Given task:
In two sentences, summarize the mailing-list thread below.

I'm not sure how this is related to the problem at hand.  Care to elaborate?

And why exactly was that race condition not present before your changes?

Thanks,
Rafael
--
To unsubscribe from this list: send the line "unsubscribe linux-pci" in
the body of a message to majordomo@vger.kernel.org
More majordomo info at  http://vger.kernel.org/majordomo-info.html
Sinan Kaya Sept. 30, 2016, 8:24 p.m. UTC | #6
On 9/30/2016 3:39 PM, Rafael J. Wysocki wrote:
>> how do we feel about increasing the ISA IRQ range to 256 so that
>> > we are safe for all SCI interrupts?
> I'm not sure how this is related to the problem at hand.  Care to elaborate?
> 

Sure, let me explain. 

The code maintains a static array per IRQ number (acpi_irq_penalty) to assign 
penalties for each IRQ so that during the Link Object allocation, the code 
tries to choose an IRQ with less penalty that has not been used by another 
PCI/IRQ if possible.

In the kernels prior to my change, the type of the SCI
interrupt is given to the ACPI PCI Link driver via this function.

+void acpi_penalize_sci_irq(int irq, int trigger, int polarity)
+{
+	if (irq >= 0 && irq < ARRAY_SIZE(acpi_irq_penalty)) {
+		if (trigger != ACPI_MADT_TRIGGER_LEVEL ||
+		    polarity != ACPI_MADT_POLARITY_ACTIVE_LOW)
+			acpi_irq_penalty[irq] += PIRQ_PENALTY_ISA_ALWAYS;
+		else
+			acpi_irq_penalty[irq] += PIRQ_PENALTY_PCI_USING;
+	}
+}

This function says given the trigger and polarity, if it is ACTIVE_LOW and LEVEL
then increment the penalty by PCI_USING. It also does some ACPI parameter 
checking and assigns ISA_ALWAYS if the parameters are not compatible so that
this IRQ is never used for PCI. ISA_AKWAYS is the maximum penalty that can 
be assigned.

> And why exactly was that race condition not present before your changes?
The size of acpi_irq_penalty array used to be 256. This number puts an 
artificial limit on the IRQ numbers that can be assigned to PCI. ACPI spec does
not put any limits on the PCI numbers and extended IRQ resources can be used
for this purpose. 

During my patch, three things happened:
1. acpi_irq_penalty got renamed to acpi_isa_irq_penalty and the array size was 
reduced to 16 from 256.
2. Since we have no idea about the range of PCI interrupts that can be assigned
through ACPI, we tried to refactor the code so that PCI interrupts are calculated
by the time API is called by walking the PCI Link list here.

static int acpi_irq_pci_sharing_penalty(int irq)

We don't have to preallocate a fixed size array this way and can support any PCI
numbers that we want.

While refactoring the code, we said we could take the next step and get rid of the
acpi_penalize_sci_irq function and calculate the penalty dynamically similar to
acpi_irq_pci_sharing_penalty function. 

The new way to determine if SCI interrupt parameters are compatible is as follows:

	/*
	* Penalize IRQ used by ACPI SCI. If ACPI SCI pin attributes conflict
	* with PCI IRQ attributes, mark ACPI SCI as ISA_ALWAYS so it won't be
	* use for PCI IRQs.

Extracted data entries:
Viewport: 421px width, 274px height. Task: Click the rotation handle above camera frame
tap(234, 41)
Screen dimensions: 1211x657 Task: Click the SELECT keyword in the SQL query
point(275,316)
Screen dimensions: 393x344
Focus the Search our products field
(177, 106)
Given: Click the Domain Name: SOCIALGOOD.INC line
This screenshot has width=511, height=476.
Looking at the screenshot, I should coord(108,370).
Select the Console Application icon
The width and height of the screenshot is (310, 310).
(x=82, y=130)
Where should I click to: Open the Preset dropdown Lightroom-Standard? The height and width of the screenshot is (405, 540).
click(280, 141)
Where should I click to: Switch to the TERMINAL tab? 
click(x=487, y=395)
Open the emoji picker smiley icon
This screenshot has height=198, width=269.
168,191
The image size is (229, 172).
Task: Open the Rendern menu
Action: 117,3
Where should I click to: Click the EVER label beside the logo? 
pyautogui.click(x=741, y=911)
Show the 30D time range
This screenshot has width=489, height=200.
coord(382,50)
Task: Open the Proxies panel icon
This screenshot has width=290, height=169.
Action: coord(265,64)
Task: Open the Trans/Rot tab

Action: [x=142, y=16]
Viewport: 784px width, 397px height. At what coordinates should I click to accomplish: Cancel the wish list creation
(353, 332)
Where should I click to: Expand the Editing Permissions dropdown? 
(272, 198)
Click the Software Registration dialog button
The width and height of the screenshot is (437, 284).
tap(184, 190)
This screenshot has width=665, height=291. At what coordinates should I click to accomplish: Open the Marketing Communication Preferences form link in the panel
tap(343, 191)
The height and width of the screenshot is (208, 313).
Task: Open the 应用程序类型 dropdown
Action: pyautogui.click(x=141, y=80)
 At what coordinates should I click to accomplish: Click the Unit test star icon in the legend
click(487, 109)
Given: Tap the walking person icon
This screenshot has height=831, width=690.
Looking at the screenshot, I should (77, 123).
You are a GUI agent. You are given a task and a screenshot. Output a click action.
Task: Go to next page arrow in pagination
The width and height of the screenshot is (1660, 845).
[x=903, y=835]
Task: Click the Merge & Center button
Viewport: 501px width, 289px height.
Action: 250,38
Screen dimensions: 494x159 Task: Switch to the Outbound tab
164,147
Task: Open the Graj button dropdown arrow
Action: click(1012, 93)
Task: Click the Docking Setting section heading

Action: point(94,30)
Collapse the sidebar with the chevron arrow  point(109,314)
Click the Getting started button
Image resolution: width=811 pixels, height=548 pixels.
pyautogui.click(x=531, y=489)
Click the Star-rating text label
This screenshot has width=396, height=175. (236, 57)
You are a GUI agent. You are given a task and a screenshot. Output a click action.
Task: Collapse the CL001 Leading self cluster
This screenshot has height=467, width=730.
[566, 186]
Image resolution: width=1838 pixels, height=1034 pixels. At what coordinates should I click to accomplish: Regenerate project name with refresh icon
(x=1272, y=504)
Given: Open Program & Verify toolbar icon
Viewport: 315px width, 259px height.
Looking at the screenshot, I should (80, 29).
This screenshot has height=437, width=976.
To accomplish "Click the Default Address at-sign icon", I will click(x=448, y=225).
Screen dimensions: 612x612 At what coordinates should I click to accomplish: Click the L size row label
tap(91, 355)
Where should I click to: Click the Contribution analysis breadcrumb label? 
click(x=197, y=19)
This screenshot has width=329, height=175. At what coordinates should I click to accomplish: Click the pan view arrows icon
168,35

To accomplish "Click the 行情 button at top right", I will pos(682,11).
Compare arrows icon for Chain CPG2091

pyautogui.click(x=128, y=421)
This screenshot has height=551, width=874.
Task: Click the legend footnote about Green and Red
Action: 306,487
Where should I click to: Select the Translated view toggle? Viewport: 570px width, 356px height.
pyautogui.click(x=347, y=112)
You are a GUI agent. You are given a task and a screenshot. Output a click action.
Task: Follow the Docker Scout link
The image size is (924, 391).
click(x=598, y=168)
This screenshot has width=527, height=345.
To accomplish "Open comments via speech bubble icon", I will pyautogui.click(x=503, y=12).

Task response:
The thread explains that the code keeps a per-IRQ penalty array so that Link Object allocation can choose a less-penalized IRQ, and that earlier kernels passed the SCI interrupt type through acpi_penalize_sci_irq, which added PCI_USING for active-low level interrupts and ISA_ALWAYS for incompatible parameters. It says the patch renamed the array to acpi_isa_irq_penalty, reduced its size from 256 to 16, and refactored the code to calculate PCI and SCI penalties dynamically rather than relying on a fixed-size array.